The Essex County Improvement Authority is looking for underwriters for an $89 million real-estate lease-back bond deal with Newark that will help New Jersey’s largest city balance its fiscal 2010 budget.

Responses to the authority’s request for proposals are due on Thursday. Officials aim to sell the bonds in late November.

The authority will sell up to $89 million of bonds and use those proceeds to purchase up to 17 properties from Newark, according to the RFP. The city will make lease payments to the authority that will pay down the bonds.

Newark, whose fiscal year ends Dec. 31, will use about $40 million from the property sales to help balance its fiscal 2010 budget. Its fiscal year ends Dec. 31.

The city’s deficit is $83 million. The $40 million from the lease-back plan will help plug that budget gap, along with a 16% increase in property taxes and the elimination of 850 city government positions.

Newark’s Municipal Council approved the fiscal 2010 budget on Thursday.

Officials anticipate the $89 million bond transaction will have two series. Series 2010A bonds will help finance renovations on Newark buildings purchased by the authority and also pay down any outstanding debt tied to the properties, according to the RFP.

The Series 2010A bonds will not be subject to New Jersey’s 2% property-tax cap. In 2011, local governments will not be able to raise property taxes by more than two percentage points, except for debt-service requirements and pension and health care costs.

The Series 2010A bonds may include a subseries of bonds that will advance refund previous debt. The bonds could be subject to federal tax.

The Series 2010B bonds will finance the authority’s purchase of up to 17 Newark properties. Those bonds will be subject to the state’s 2% property-tax ceiling, according to the RFP.

“The city’s lease payments under the lease for the Series 2010B bonds will need to be paid within the limitations of the 2% tax cap levy,” the RFP reads.

Newark’s lease payments to the authority will be equal to the principal and interest payments on the bonds. The city may use property taxes or other revenue sources to meet its lease payments to the authority.

The authority is looking for banks with New Jersey experience and prior work with “challenged credits and unique credit structures.”

“The underwriter shall be selected based on an evaluation of the responses of the most advantageous technical proposal to help the authority achieve its goal of achieving the lowest cost of borrowing,” the RFP reads.
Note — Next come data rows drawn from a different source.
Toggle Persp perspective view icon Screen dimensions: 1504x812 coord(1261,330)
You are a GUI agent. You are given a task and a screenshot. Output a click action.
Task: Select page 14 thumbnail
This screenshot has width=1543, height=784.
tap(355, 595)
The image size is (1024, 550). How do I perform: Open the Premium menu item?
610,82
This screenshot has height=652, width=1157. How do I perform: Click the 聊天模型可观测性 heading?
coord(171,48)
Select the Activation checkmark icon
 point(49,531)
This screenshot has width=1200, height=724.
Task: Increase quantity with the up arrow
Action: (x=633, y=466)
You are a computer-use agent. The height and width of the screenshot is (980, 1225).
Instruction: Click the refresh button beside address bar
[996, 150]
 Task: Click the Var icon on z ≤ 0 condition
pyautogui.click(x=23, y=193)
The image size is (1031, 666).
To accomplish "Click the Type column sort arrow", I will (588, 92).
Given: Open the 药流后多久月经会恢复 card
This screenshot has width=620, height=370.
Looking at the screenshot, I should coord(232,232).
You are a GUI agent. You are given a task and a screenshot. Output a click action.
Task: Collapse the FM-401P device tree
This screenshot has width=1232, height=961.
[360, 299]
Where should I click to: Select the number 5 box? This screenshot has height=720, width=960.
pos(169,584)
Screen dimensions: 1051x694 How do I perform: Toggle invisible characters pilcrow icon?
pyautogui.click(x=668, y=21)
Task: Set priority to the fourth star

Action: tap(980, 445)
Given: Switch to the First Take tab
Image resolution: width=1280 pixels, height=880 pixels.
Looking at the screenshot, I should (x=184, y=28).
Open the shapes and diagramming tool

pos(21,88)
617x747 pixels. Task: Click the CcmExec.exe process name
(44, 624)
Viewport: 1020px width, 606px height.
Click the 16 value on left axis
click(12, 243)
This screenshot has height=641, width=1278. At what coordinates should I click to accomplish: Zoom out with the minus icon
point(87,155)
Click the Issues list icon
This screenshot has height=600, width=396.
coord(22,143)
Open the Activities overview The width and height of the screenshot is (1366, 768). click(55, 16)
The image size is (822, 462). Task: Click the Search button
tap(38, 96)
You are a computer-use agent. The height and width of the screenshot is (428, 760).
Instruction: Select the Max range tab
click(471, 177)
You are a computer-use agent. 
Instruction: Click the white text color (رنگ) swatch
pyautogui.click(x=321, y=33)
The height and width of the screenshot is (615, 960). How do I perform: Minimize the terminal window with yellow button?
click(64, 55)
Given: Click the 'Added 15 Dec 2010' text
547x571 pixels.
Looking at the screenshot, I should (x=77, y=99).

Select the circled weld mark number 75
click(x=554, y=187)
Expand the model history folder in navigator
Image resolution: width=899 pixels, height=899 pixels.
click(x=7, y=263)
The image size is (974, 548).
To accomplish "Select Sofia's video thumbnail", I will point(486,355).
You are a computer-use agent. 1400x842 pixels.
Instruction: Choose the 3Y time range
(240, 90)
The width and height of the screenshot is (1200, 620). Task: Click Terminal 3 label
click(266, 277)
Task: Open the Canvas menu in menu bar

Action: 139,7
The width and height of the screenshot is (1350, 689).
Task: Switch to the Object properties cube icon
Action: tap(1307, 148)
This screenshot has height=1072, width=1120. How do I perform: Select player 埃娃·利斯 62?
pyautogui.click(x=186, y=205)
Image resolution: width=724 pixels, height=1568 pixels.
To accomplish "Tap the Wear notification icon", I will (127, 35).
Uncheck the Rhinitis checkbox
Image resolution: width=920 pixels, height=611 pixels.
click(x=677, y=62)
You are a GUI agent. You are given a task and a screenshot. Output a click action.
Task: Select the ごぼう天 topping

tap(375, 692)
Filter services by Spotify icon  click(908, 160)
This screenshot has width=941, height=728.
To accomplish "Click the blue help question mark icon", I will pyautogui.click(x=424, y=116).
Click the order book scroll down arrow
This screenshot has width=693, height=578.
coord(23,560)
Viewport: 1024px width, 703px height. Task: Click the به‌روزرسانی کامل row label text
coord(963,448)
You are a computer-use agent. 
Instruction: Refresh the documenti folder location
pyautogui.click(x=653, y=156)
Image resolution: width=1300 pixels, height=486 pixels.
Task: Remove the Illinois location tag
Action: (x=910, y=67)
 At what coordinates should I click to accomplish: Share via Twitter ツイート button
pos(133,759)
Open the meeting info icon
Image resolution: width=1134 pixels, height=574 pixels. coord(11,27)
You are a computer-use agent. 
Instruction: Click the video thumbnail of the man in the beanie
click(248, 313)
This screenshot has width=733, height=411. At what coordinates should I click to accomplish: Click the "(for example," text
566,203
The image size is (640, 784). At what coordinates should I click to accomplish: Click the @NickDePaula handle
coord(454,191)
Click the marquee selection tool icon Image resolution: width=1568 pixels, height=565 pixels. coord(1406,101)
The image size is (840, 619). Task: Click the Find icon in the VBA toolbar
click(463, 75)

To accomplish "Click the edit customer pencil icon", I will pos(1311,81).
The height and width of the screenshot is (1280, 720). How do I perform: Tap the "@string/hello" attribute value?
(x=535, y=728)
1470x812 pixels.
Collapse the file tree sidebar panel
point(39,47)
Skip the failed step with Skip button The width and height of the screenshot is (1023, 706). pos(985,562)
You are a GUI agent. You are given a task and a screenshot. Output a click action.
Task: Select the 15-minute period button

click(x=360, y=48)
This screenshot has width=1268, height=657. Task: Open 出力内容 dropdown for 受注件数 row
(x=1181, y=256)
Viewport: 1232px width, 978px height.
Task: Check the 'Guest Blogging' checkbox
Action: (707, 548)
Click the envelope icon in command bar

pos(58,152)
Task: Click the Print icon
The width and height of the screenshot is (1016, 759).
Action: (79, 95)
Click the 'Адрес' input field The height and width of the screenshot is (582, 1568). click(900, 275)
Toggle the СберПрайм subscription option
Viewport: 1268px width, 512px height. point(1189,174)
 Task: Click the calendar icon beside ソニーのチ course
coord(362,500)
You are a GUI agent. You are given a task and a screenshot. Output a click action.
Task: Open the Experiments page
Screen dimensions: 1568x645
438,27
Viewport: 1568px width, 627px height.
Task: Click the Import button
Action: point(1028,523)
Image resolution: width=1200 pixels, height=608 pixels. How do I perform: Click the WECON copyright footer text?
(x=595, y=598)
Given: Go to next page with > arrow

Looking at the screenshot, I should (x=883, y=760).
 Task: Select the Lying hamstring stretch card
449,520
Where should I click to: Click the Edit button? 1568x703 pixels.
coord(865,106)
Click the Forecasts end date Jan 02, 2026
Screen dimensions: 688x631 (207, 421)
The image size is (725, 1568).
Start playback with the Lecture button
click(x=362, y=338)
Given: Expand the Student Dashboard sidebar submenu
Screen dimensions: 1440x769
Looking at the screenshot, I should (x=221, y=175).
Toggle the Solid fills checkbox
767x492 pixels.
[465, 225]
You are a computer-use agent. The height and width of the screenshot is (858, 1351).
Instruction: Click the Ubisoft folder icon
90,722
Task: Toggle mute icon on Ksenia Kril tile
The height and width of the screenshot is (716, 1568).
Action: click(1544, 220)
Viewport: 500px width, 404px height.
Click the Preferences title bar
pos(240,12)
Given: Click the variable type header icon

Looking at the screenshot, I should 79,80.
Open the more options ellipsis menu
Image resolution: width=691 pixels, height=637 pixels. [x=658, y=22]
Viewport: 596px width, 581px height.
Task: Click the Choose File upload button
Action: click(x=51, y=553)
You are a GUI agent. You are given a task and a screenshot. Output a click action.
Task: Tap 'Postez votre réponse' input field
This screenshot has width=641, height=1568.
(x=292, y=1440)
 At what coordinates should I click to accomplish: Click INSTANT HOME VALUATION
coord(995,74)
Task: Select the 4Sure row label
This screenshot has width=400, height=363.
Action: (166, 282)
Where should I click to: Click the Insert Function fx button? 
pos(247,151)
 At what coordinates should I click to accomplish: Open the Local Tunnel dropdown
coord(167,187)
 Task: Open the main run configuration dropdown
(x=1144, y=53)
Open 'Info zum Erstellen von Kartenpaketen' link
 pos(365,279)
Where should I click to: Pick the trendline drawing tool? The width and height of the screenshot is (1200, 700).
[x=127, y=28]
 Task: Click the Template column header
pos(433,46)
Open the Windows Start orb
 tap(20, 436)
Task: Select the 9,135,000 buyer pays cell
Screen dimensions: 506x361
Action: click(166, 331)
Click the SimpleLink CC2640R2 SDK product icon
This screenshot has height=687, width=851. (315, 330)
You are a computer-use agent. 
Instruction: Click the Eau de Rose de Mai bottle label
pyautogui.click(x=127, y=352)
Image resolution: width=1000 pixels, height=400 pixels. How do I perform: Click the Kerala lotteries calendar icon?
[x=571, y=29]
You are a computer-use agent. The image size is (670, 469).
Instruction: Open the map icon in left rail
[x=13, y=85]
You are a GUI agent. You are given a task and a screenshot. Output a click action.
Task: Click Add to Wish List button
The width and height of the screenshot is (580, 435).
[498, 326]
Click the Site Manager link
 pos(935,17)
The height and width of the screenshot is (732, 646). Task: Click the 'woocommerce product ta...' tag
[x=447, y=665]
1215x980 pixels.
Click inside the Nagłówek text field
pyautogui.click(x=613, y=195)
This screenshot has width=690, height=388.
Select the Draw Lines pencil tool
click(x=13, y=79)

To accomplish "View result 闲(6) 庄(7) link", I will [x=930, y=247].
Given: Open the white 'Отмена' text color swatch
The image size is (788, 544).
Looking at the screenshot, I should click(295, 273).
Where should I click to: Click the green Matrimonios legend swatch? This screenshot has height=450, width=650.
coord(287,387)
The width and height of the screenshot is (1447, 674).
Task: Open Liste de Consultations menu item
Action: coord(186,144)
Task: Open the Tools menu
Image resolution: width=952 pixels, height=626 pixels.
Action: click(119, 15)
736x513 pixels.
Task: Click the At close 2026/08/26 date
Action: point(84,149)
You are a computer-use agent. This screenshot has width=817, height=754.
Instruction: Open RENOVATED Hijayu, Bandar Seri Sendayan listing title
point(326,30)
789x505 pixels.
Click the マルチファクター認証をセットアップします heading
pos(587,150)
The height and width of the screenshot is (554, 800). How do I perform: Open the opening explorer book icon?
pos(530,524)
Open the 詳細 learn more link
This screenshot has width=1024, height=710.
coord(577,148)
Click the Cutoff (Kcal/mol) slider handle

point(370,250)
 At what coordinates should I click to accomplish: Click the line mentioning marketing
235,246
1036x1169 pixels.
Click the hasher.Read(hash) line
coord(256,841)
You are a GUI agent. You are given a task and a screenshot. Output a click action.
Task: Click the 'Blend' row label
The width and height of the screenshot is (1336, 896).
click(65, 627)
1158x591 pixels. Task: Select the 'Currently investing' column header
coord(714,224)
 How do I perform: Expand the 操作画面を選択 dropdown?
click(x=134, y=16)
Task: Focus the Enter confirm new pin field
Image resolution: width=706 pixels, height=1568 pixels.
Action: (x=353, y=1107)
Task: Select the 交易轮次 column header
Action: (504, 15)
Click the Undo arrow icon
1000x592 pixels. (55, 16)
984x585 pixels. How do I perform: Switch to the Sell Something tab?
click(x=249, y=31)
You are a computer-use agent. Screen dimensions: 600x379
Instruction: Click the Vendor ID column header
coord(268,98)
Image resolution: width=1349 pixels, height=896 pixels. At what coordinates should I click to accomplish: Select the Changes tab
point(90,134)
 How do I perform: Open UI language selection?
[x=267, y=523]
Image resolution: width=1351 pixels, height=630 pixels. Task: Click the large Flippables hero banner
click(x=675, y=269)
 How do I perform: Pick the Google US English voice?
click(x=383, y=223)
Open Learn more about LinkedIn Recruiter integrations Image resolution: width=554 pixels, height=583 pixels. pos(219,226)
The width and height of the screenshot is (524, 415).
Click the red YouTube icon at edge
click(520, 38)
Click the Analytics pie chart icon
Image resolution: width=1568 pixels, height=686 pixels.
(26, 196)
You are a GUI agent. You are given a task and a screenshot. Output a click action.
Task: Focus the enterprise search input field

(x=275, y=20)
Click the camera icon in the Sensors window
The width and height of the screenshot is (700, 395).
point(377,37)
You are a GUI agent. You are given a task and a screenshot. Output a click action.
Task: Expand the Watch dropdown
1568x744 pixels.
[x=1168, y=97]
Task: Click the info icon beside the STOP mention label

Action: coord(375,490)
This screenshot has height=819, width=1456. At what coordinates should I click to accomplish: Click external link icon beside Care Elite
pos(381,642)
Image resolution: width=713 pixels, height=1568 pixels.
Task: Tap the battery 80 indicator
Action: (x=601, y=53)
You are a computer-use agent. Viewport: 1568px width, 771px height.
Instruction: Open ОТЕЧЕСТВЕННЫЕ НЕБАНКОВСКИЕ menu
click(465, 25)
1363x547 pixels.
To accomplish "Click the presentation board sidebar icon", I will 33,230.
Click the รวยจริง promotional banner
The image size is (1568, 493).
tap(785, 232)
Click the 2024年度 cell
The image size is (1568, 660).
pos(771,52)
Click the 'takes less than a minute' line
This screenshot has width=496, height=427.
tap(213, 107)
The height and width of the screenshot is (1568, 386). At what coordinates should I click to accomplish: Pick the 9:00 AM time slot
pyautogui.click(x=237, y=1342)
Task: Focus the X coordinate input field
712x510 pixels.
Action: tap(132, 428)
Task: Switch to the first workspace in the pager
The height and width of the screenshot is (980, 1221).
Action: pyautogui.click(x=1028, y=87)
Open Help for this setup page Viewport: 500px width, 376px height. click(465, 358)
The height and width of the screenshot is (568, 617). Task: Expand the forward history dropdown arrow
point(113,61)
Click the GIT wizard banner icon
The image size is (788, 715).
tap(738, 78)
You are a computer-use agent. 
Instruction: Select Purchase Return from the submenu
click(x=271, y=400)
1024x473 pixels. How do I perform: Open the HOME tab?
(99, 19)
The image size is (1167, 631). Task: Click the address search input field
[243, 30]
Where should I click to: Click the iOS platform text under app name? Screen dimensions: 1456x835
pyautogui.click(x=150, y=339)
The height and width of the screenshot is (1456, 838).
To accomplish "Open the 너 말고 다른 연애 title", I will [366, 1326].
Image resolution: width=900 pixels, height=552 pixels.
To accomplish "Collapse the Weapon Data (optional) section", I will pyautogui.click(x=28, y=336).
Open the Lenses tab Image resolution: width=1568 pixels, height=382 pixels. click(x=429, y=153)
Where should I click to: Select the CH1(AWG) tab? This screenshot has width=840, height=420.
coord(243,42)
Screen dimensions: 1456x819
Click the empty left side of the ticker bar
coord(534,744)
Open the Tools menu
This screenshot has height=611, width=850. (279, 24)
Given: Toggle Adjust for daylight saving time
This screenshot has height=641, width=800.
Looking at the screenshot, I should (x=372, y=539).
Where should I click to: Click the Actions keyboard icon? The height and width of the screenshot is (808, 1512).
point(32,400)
Interested firms must provide a structuring and marketing plan that includes issuing the bonds through a public offering or a private placement, potential investors, and spreads to Municipal Market Data based on three different credit ratings. Those ratings are A2 with a negative outlook, Baa1, and unrated.

Moody’s Investors Service rates Newark’s $500 million of outstanding debt A2 with a negative outlook. In mid-August, it placed the city on credit review for possible downgrade.